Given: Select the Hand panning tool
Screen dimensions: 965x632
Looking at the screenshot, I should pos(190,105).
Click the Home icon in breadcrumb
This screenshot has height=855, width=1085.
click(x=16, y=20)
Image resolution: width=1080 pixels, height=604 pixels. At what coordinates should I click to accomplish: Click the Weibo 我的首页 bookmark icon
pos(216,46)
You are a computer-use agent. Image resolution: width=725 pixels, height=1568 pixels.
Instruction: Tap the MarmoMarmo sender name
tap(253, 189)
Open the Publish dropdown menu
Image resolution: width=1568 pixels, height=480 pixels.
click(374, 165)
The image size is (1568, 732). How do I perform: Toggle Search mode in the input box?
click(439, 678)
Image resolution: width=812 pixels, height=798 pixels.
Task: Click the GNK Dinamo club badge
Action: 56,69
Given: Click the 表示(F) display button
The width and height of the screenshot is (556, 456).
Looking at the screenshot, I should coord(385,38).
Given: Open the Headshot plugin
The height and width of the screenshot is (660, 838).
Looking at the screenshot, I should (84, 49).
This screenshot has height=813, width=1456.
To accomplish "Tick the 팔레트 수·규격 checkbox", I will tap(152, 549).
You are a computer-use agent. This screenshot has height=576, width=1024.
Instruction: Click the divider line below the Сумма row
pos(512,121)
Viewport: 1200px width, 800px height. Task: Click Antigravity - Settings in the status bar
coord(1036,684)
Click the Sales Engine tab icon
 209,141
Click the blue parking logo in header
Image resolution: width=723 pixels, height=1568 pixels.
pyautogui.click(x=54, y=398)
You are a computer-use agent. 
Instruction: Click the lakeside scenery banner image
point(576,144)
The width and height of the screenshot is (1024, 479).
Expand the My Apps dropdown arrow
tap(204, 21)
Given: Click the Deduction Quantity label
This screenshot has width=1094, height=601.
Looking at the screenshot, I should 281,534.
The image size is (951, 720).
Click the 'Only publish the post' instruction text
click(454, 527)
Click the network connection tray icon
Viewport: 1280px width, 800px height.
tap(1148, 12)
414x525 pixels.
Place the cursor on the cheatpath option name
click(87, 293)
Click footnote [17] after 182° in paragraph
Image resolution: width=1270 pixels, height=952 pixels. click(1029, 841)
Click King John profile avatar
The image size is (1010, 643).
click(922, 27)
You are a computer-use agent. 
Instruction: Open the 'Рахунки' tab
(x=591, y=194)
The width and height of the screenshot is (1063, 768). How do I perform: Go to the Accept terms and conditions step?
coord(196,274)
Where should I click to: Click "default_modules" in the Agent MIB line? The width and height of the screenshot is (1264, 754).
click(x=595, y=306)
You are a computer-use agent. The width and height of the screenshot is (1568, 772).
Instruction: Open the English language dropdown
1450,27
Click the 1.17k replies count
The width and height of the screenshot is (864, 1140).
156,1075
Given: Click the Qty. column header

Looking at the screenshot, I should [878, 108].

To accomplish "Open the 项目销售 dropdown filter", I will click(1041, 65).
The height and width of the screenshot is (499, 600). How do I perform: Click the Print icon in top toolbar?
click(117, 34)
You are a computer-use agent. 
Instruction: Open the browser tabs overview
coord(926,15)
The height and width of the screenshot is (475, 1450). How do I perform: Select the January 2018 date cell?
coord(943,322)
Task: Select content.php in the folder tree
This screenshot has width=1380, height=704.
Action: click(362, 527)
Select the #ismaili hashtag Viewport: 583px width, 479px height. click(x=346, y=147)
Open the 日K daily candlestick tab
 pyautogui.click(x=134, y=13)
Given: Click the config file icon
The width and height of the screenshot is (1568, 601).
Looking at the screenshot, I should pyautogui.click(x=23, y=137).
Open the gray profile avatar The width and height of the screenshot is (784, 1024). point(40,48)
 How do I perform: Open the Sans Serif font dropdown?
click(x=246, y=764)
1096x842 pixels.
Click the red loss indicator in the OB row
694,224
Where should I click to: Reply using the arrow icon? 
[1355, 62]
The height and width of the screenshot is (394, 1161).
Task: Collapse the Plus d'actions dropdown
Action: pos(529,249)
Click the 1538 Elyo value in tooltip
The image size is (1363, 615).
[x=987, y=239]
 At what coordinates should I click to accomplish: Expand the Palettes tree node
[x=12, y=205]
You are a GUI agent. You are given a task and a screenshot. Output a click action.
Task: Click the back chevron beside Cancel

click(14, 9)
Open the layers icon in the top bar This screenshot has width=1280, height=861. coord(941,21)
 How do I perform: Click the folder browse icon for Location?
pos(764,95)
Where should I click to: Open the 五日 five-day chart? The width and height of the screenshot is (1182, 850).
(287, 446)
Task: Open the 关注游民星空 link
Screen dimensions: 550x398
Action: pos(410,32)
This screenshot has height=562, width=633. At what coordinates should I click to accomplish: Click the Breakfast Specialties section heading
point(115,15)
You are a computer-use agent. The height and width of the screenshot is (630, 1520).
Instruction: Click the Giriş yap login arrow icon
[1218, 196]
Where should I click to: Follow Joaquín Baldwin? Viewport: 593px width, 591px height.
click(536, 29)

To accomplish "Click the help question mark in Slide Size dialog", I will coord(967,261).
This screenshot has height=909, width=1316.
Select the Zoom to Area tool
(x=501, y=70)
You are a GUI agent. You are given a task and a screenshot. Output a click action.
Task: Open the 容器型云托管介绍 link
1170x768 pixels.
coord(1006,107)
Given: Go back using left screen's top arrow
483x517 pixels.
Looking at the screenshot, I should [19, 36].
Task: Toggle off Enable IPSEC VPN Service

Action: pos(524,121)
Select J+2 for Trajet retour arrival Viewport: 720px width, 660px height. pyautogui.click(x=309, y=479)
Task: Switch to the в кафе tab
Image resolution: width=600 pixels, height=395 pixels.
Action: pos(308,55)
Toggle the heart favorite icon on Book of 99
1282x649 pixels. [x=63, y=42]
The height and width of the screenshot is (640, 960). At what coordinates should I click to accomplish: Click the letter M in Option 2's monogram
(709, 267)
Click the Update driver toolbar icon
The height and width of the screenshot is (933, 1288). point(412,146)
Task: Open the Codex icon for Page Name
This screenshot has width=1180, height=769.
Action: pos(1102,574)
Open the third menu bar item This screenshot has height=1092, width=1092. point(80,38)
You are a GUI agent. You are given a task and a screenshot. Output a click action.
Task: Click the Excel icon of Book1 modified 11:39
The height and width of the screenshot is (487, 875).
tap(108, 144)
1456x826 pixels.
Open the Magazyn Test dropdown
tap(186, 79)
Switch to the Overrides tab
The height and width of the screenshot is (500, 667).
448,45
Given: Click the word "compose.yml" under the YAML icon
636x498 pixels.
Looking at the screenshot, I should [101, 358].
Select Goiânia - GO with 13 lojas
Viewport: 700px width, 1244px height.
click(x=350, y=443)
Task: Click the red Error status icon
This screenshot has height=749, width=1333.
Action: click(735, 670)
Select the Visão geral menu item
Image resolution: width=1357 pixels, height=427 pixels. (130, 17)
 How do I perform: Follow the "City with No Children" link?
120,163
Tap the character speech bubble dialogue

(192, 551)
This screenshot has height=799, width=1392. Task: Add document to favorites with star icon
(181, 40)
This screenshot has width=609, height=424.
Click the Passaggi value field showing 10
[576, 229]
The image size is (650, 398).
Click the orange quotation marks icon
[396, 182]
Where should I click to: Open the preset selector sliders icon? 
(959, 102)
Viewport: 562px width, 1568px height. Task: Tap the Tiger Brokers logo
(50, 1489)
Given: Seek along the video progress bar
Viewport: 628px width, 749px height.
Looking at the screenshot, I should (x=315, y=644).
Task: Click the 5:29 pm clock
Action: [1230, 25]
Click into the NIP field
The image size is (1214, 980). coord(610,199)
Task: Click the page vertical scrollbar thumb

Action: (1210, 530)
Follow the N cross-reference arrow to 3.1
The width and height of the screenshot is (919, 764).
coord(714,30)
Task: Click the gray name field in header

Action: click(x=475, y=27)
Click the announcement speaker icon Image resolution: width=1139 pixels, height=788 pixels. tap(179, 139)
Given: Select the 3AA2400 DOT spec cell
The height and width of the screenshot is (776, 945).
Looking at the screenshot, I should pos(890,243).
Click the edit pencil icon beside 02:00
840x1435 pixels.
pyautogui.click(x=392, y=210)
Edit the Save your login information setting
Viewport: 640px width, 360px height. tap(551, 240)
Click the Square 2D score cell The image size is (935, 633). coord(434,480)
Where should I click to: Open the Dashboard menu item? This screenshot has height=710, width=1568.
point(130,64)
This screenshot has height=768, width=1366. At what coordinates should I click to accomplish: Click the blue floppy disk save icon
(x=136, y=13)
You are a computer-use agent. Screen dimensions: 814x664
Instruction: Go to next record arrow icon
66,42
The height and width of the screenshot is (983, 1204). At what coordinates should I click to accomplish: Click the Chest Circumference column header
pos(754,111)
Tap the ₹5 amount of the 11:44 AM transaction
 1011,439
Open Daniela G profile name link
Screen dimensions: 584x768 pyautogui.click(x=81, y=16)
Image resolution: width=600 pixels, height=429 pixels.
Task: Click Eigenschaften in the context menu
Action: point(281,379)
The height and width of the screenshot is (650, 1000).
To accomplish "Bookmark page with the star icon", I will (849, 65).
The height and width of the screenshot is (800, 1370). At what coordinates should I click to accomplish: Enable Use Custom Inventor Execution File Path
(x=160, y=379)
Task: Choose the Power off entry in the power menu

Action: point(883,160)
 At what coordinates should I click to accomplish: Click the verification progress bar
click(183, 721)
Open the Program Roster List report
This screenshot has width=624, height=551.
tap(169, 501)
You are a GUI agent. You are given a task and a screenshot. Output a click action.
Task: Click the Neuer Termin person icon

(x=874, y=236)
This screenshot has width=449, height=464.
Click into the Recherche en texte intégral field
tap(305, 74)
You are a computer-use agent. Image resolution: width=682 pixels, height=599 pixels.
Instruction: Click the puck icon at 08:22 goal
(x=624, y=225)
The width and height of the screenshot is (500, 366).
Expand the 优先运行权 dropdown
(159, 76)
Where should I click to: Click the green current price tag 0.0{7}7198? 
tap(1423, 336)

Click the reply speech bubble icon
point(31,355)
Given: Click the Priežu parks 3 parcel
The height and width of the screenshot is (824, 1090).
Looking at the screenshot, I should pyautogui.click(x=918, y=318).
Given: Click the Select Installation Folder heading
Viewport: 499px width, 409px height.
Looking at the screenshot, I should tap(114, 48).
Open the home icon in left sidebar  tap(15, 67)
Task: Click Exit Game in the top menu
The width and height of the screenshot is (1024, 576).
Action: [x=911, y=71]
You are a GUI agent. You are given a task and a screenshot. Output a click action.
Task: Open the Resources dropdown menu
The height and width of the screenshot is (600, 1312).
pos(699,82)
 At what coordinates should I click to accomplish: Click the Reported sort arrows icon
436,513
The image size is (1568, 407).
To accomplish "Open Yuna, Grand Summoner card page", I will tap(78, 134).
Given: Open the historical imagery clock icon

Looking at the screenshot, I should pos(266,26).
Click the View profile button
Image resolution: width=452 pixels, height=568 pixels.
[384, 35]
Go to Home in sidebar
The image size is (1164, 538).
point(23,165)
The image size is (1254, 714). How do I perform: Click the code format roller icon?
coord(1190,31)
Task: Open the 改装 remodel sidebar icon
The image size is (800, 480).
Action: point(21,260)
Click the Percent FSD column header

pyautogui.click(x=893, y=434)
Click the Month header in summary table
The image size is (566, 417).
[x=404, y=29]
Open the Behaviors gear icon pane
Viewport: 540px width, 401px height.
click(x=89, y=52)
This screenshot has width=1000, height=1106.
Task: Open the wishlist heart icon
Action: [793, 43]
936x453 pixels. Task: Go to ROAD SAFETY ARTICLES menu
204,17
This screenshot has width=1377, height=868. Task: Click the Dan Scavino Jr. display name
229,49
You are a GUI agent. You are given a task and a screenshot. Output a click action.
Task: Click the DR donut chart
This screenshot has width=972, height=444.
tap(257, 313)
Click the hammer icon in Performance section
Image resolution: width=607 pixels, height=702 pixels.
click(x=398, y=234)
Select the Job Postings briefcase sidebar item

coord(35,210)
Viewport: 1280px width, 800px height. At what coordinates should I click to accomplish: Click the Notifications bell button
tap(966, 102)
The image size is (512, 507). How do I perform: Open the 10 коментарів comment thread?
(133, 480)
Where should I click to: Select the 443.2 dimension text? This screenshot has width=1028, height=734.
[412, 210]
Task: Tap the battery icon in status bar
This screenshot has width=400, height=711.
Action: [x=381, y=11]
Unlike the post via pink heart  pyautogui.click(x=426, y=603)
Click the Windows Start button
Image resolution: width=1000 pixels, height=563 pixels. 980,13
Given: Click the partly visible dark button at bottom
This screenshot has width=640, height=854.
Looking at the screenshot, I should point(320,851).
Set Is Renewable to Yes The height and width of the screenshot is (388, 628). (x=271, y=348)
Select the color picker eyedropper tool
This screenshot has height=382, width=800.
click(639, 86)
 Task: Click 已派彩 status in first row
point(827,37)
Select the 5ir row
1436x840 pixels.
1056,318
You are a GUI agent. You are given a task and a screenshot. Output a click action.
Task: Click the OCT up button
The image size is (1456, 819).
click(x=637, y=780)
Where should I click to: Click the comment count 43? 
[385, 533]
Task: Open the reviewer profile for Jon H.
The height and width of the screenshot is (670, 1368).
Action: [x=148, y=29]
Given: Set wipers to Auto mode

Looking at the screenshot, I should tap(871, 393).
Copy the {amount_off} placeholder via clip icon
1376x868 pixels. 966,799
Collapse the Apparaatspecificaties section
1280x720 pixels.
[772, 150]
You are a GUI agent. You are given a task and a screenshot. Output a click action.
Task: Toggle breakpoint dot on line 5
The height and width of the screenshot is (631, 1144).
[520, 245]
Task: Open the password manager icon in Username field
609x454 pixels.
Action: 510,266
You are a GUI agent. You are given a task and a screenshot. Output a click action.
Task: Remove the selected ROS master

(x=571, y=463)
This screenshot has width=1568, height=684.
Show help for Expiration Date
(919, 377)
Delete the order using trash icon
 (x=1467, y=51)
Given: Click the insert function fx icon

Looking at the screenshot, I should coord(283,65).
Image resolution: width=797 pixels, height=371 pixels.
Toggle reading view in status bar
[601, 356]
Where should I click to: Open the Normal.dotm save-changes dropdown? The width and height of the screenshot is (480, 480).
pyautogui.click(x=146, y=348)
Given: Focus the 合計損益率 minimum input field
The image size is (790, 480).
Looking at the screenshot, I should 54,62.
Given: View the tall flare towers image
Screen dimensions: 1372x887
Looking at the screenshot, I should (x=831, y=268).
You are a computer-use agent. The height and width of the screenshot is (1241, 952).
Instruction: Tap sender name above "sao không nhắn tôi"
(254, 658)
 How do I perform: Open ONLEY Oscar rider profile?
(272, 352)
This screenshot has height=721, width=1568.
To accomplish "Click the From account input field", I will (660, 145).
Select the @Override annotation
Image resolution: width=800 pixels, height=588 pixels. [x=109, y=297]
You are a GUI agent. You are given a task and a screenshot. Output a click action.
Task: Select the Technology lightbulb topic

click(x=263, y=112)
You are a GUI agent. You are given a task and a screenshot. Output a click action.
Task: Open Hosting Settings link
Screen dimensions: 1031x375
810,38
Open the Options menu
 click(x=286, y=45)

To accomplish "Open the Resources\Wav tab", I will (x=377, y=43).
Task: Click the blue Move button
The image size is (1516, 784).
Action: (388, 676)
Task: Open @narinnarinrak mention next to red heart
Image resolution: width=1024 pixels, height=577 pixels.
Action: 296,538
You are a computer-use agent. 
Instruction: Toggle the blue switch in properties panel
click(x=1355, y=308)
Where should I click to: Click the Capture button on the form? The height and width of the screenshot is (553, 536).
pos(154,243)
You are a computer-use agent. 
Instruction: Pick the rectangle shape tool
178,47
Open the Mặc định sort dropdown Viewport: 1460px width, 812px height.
........
Task to carry out: The first line of the records begins the span, and the line containing "Given: Open the Headshot plugin" ends it. Reproduce that span exactly, both ends included.

Output:
Given: Select the Hand panning tool
Screen dimensions: 965x632
Looking at the screenshot, I should pos(190,105).
Click the Home icon in breadcrumb
This screenshot has height=855, width=1085.
click(x=16, y=20)
Image resolution: width=1080 pixels, height=604 pixels. At what coordinates should I click to accomplish: Click the Weibo 我的首页 bookmark icon
pos(216,46)
You are a computer-use agent. Image resolution: width=725 pixels, height=1568 pixels.
Instruction: Tap the MarmoMarmo sender name
tap(253, 189)
Open the Publish dropdown menu
Image resolution: width=1568 pixels, height=480 pixels.
click(374, 165)
The image size is (1568, 732). How do I perform: Toggle Search mode in the input box?
click(439, 678)
Image resolution: width=812 pixels, height=798 pixels.
Task: Click the GNK Dinamo club badge
Action: 56,69
Given: Click the 表示(F) display button
The width and height of the screenshot is (556, 456).
Looking at the screenshot, I should coord(385,38).
Given: Open the Headshot plugin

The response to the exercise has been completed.